Problem to work on:
Rewrite everything from the line containing "Task: Click the DRONE track play icon" down through the line containing "click(x=21, y=346)" below, substituting "Refresh" for "Reload" and leaving the rest unchanged.
========================================
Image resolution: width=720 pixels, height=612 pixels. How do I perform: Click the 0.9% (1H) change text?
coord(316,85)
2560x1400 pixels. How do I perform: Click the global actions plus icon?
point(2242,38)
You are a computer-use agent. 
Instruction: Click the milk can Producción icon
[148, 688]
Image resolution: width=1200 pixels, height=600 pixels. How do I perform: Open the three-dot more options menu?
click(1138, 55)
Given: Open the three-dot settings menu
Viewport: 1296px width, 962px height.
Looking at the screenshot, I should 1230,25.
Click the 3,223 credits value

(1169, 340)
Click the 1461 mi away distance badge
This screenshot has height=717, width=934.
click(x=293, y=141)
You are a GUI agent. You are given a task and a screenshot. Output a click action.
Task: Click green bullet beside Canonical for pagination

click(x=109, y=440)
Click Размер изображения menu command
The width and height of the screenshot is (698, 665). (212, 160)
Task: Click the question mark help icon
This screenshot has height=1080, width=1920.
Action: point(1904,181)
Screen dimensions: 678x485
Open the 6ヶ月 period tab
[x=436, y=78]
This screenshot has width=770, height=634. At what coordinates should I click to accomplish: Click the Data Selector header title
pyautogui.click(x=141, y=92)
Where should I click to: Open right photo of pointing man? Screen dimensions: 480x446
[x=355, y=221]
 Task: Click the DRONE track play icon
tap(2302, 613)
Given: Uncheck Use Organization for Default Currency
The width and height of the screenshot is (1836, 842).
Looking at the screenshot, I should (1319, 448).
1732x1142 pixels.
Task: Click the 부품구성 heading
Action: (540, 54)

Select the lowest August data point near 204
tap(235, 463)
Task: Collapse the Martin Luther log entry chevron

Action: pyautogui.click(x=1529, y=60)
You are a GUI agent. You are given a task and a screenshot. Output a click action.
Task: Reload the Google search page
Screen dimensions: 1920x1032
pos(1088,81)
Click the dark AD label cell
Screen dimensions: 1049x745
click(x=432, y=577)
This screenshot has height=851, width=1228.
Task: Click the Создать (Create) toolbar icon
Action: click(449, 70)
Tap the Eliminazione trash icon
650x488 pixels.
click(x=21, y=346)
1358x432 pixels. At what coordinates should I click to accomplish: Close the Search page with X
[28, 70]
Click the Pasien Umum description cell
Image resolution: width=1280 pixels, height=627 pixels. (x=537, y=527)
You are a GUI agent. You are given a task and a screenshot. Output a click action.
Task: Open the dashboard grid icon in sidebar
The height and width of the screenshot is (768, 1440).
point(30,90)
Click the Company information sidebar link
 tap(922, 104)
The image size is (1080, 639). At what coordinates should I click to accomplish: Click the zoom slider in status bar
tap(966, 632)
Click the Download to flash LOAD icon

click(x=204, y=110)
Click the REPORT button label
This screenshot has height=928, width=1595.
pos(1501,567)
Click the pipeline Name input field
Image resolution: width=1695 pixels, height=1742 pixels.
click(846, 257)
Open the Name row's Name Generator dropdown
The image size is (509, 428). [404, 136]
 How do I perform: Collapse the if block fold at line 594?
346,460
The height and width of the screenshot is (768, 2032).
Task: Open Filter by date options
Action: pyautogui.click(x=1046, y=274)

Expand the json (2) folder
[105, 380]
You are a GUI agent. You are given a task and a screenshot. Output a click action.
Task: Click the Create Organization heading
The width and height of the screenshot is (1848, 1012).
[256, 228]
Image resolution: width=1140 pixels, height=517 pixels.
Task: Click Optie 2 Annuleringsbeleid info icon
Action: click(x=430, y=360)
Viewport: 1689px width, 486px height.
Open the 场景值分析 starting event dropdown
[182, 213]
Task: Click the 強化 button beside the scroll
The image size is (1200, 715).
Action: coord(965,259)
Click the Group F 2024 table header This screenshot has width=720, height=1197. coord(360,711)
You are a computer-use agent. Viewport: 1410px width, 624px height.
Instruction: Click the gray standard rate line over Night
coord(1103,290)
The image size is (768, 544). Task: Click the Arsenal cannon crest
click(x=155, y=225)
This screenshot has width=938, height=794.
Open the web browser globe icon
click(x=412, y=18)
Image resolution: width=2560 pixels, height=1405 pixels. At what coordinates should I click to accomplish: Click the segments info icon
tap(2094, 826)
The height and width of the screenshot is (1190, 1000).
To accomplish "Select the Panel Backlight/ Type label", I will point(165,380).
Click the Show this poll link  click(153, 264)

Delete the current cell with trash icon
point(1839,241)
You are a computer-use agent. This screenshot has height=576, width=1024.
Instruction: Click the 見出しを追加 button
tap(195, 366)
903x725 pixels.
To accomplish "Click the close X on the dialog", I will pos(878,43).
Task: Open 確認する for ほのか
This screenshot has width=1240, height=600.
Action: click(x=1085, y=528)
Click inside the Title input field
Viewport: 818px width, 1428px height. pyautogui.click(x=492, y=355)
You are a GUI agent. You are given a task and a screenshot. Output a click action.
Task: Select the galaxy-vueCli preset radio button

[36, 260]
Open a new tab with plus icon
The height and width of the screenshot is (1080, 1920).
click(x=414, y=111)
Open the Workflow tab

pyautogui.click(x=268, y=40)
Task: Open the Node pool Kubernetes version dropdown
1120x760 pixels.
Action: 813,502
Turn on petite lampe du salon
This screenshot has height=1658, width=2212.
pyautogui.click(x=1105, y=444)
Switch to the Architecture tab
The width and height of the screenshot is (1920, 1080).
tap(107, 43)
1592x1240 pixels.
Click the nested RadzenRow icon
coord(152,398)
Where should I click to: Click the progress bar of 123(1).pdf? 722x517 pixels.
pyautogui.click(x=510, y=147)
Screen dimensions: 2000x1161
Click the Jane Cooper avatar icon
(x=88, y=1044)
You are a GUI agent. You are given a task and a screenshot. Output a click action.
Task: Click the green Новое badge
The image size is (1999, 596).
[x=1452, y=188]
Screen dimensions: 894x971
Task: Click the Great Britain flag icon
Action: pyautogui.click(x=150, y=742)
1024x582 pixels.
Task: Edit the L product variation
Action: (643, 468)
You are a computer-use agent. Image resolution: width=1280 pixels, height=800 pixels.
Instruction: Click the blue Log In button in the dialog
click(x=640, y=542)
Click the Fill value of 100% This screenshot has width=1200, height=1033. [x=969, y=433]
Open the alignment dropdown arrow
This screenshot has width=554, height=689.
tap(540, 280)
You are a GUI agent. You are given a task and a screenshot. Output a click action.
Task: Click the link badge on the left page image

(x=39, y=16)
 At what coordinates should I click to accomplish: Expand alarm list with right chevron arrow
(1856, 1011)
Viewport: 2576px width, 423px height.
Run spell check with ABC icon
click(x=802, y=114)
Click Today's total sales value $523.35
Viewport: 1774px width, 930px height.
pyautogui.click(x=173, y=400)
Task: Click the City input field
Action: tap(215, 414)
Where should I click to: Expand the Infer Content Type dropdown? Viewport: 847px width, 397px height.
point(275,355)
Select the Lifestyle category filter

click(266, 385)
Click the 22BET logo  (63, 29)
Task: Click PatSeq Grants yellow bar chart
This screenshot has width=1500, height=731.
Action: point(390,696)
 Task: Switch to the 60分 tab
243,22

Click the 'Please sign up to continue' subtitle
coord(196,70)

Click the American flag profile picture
========================================
The answer:
 Task: Click the DRONE track play icon
tap(2302, 613)
Given: Uncheck Use Organization for Default Currency
The width and height of the screenshot is (1836, 842).
Looking at the screenshot, I should (1319, 448).
1732x1142 pixels.
Task: Click the 부품구성 heading
Action: (540, 54)

Select the lowest August data point near 204
tap(235, 463)
Task: Collapse the Martin Luther log entry chevron

Action: pyautogui.click(x=1529, y=60)
You are a GUI agent. You are given a task and a screenshot. Output a click action.
Task: Refresh the Google search page
Screen dimensions: 1920x1032
pos(1088,81)
Click the dark AD label cell
Screen dimensions: 1049x745
click(x=432, y=577)
This screenshot has height=851, width=1228.
Task: Click the Создать (Create) toolbar icon
Action: click(449, 70)
Tap the Eliminazione trash icon
650x488 pixels.
click(x=21, y=346)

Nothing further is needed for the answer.